Foreign Bodies: On Health and Migration
- eramalam
- Aug 19, 2025
- 1 min read

During the twentieth century, unprecedented human mobility has raised significant questions regarding migration and health. Whether coerced or voluntary, these migratory flows reverberate through individual bodies, communities, populations, and the body politic in ways that are unexpected and unpredictable. This course will focus on the relationship between health and migration and ask the following questions: 1) how are moving bodies managed, included, or excluded from certain spaces? 2) What is the relationship between the political, economic, juridical, and the medical when analyzing migration? 3) And how does a transnational frame and an emphasis on movement shape local understandings of medicine and health?

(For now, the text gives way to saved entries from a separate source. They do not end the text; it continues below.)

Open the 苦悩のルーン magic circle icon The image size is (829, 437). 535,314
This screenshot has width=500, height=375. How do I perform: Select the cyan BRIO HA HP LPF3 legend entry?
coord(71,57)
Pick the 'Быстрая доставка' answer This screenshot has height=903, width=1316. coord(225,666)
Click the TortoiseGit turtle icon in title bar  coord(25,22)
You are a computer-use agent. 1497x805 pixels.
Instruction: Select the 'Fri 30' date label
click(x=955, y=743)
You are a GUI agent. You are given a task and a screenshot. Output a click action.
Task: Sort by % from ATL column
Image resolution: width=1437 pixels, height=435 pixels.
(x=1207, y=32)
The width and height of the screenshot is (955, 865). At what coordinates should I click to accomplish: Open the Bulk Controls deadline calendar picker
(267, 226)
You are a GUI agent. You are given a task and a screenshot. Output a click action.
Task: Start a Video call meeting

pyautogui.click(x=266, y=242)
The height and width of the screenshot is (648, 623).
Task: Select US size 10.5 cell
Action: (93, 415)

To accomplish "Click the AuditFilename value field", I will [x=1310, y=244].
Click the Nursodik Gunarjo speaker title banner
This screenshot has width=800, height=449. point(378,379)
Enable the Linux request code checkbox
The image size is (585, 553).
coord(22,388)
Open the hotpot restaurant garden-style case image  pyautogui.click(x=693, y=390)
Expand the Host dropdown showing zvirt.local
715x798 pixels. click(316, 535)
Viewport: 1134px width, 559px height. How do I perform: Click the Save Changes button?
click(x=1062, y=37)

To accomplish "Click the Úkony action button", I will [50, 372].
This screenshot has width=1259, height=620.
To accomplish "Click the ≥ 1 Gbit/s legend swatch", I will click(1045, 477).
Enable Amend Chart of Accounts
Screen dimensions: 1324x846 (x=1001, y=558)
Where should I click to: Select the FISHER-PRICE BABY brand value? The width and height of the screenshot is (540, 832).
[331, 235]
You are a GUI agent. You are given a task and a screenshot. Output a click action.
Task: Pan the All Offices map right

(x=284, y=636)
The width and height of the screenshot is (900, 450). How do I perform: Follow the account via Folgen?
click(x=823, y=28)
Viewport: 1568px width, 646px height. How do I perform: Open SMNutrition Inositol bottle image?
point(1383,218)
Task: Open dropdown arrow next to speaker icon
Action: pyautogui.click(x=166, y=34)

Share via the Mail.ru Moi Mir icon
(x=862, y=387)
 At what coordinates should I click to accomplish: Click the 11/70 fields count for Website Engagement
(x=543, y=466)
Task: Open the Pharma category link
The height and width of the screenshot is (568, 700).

The course will proceed in four thematic units, each addressing an aspect of migration and health. The readings are split between US and non-US case studies and will span the twentieth century until the present. Unit 1, Naming and Classifying, will interrogate the categories of “immigrant,” “refugee,” “illegal,” “foreigner” and “citizen” and the role of the law and borders in producing these labels. Unit 2, Labor and Migration, will focus on the relationship between medicine and labor, both skilled and unskilled, to analyze the movement and flow of healthcare practitioners across the world. Unit 3, Migration and Risk, will think through the construction of risky spaces and risky bodies to understand how these labels relate to questions of national security, confinement and surveillance. And Unit 4, Crises and Migration, will examine the conditions that produce health crises such as humanitarian disasters, climate events, and epidemics, and the subsequent responses these elicit intra- and inter-nationally.